Purpose: This study investigates the knowledge gaps about fragile X-associated primary ovarian insufficiency (FXPOI) among women's healthcare providers. Previous research highlighted a lack of awareness regarding FXPOI as a cause of primary ovarian insufficiency (POI) and its diagnosis. The objective of this study was to describe these gaps and explore demographic factors influencing FXPOI knowledge in women's healthcare practitioners.

Methods: A survey assessed familiarity with primary ovarian insufficiency and FXPOI knowledge among 107 women's healthcare providers and 14 medical students in the USA. Knowledge Scores, ranging from 0 to 16, were assigned, and demographic data, including healthcare provider type, specialty, and genetics exposure in education or training, were collected.

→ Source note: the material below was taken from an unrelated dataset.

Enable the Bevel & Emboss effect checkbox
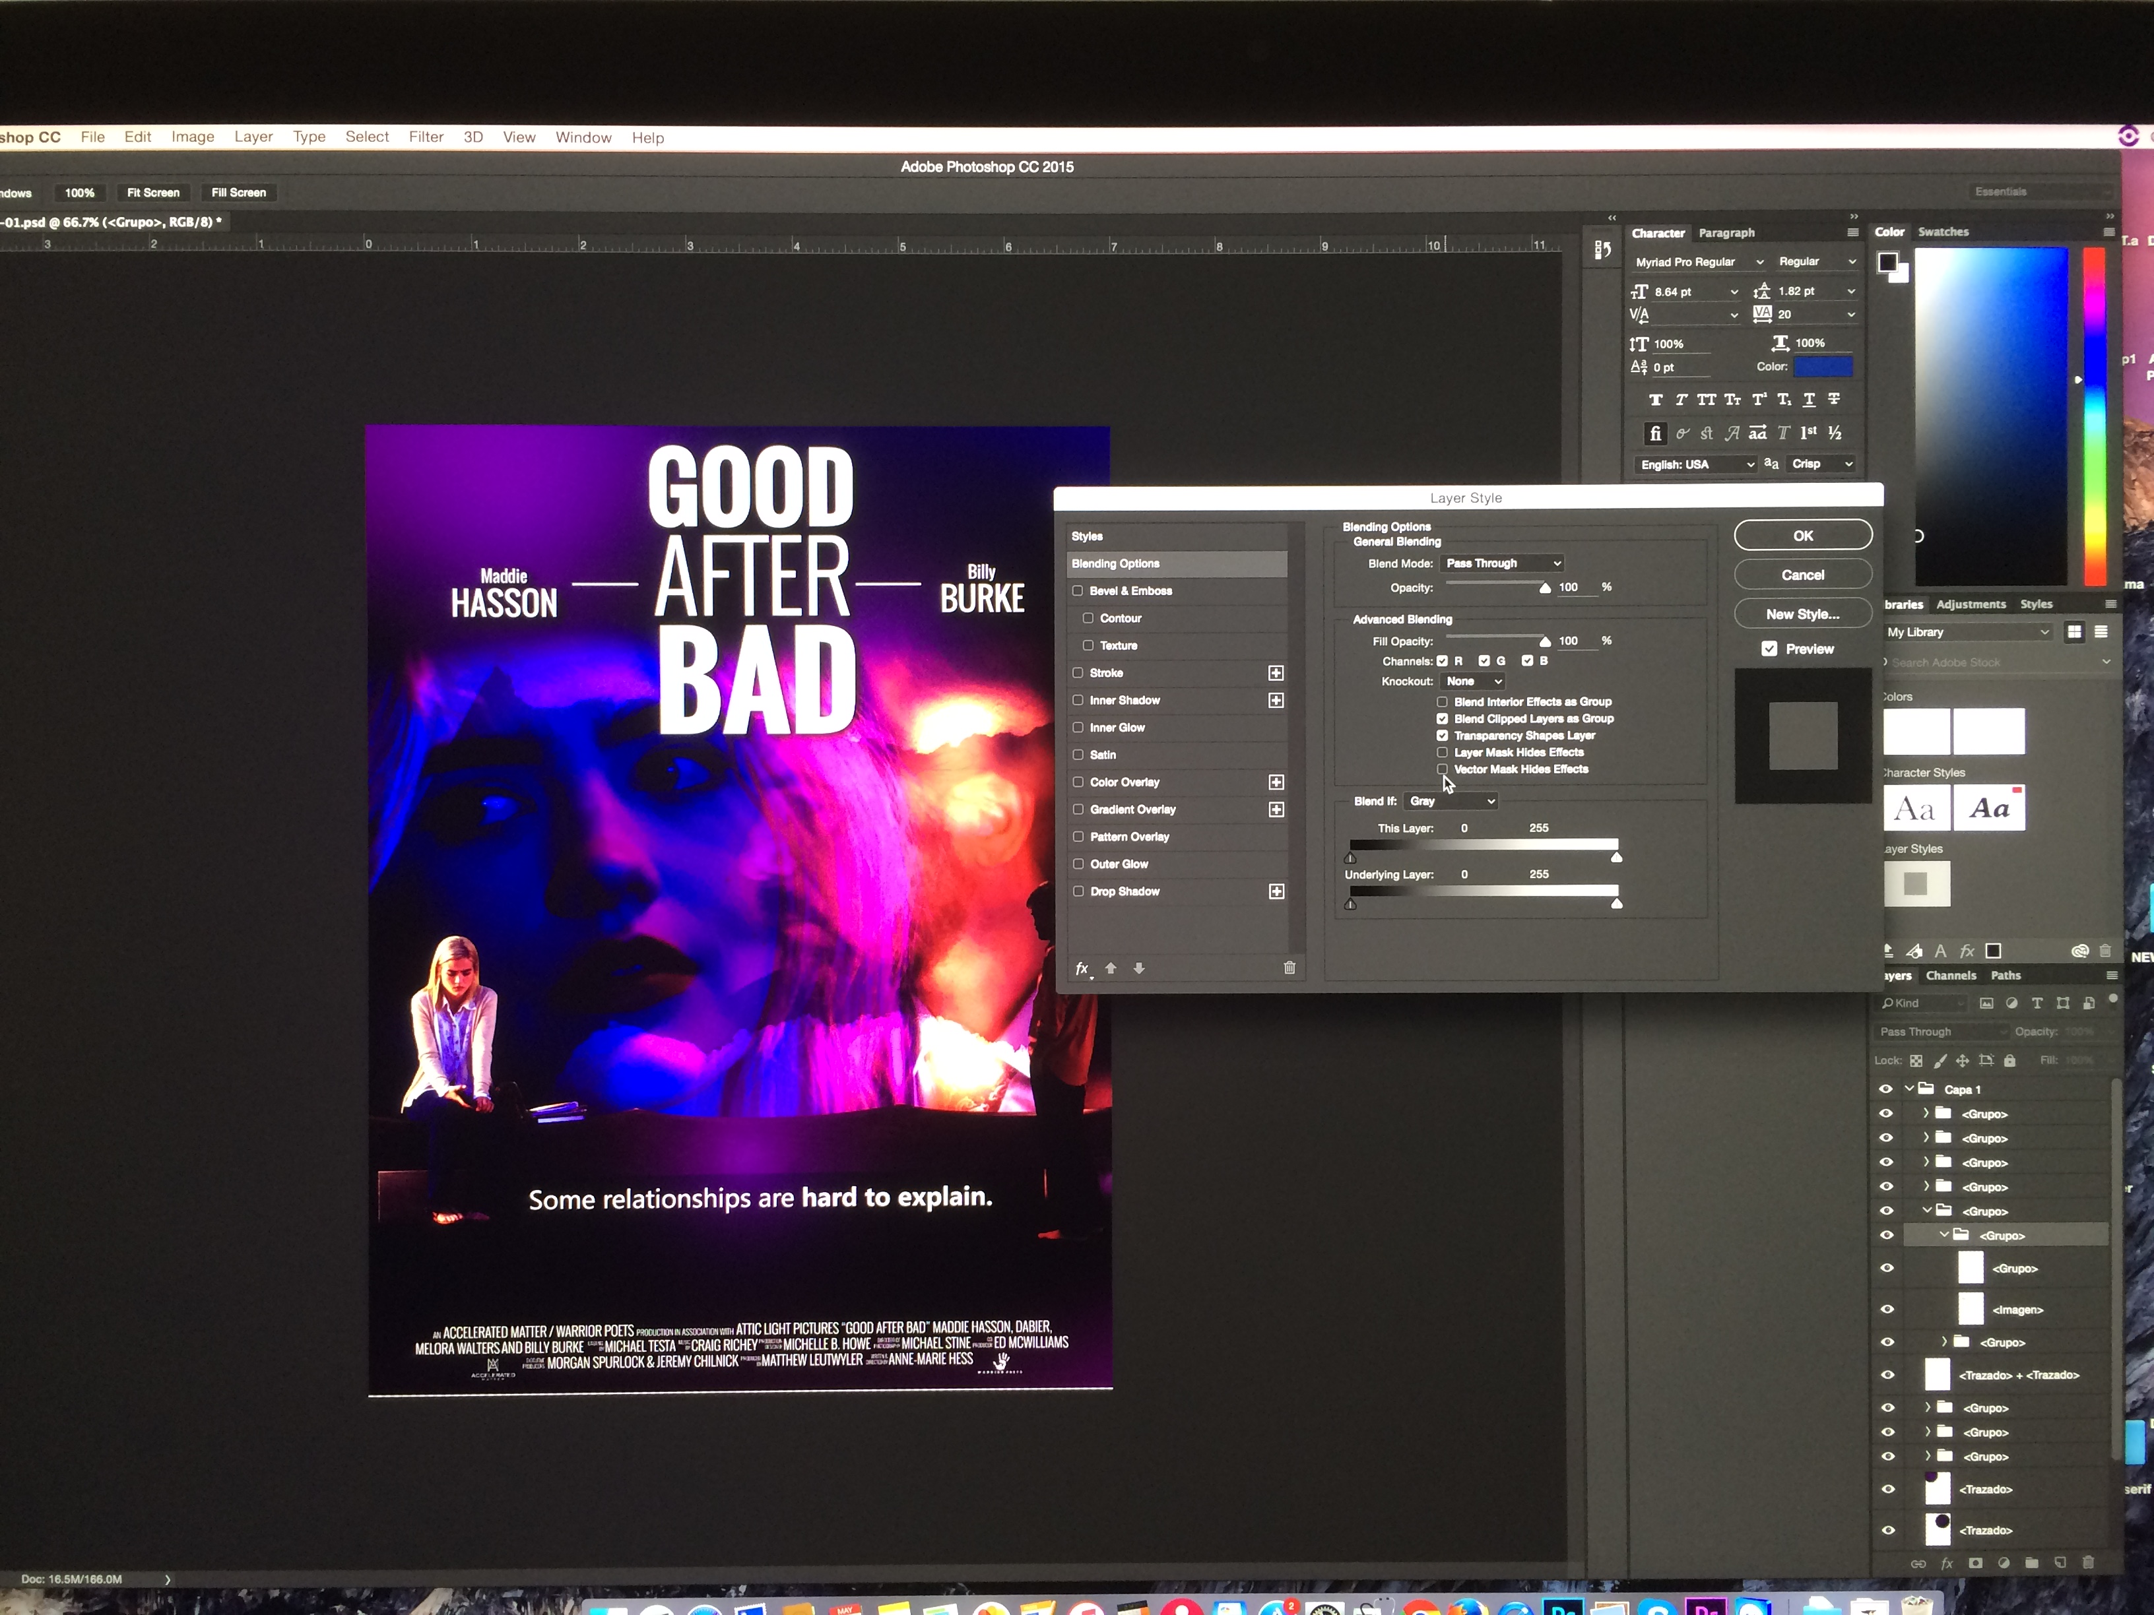Viewport: 2154px width, 1615px height. coord(1078,591)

Results: Participants scored an average of 6.92 (± 2.19) out of 16 (42%) despite 88% of participants reporting genetics exposure in training. Maternal fetal medicine (MFM) and reproductive endocrinology (REI) providers significantly outperformed general obstetrics and gynecology (OBGYN) practitioners (p = 0.0186 and 0.0125, respectively). Participants with a genetic counselor in their clinic scored 8% higher (p = 0.0083) than those without. Additionally, medical school graduation year was a significant predictor for knowledge score (p = 0.0397).

Conclusion: This study underscores limited FXPOI knowledge among women's healthcare providers, aligning with patient reports. Notably, medical specialty and the presence of a genetic counselor impacted knowledge, emphasizing the urgency for broader education in women's healthcare, particularly among OBGYNs, the initial point of contact for patients with POI symptoms.

Keywords: FMR1; FXPOI; Fertility; Fragile X premutation; Fragile X-associated primary ovarian insufficiency; POI.